Soaring to a Professional Career
You'll have to pardon former men's basketball Co-Captain Arne Duncan if he misses Commencement this year. He's got a date that day, on a basketball, court in New Jersey with the New Jersey Jammers of the United States Basketball League.
Duncan is a member of the Rhode Island Gulls, New England's entry in the eight-team summer professional basketball league. And for the past two weeks, while most of Cambridge has sweated through finals, Duncan has been in Rhode Island, finishing a few papers for his classes and and playing pro ball.
Passed over in the USBL draft, Duncan made the squad in a regular free agent try-out. About 50 players showed up, but, according to Harvard Coach Pete Roby, "Arne just went down there and played so well [in the try-outs] that they couldn't get rid of him."
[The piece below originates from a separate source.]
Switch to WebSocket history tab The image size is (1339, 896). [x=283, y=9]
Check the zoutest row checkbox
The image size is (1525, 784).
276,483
As far as anyone can recall, Duncan is Harvard's first alum to play professional basketball in the United States (others, such as all-time scoring leader Joe Carrabino '85, have played pro ball in Europe).
"I think it's a tremendous thing for him," Roby says. "To say that he's playing professional. basketball, that's a hell of a thing to be able to say. He can be very excited about that--I know we are."
The United States Basketball League was formed several years ago as a summer professional league to showcase lesser known players, most right out of college. A number of USBL players have gone on to bigger and better things in the Continental Basketball League and even the NBA.
Two summers ago, these very same Gulls had probably the most celebrated cast in the USBL's brief history. Among their ranks that summer were Spud Webb, Manute Bol and John Williams, now all prominent NBA performers. Many a picture of teammates Webb, who stands 5-ft., 7-in., and Bol (7-ft., 6-in.) floated around that summer.
Despite once boasting these star performers, the USBL remains a relatively modest undertaking. Five of the eight franchises are in the Northeast--Philadelphia, Staten Island, Long Island, New Jersey and Rhode Island--and the other three, for some reason, are in Florida (Miami, West Palm Beach and Tampa).
This year's season is 30 games long, with the finale coming on July 18. The Gulls, who were 1-2 going into last night's game in Florida, carry 10 players, among them college notables Tyronne Bogues of Wake Forest and David Kipfer of Providence College.
Randi from the Gulls' front office offers to help me. The team's regular public relations man is on the road, leaving Randi and myself to try to unearth Duncan's performance to date over the phone.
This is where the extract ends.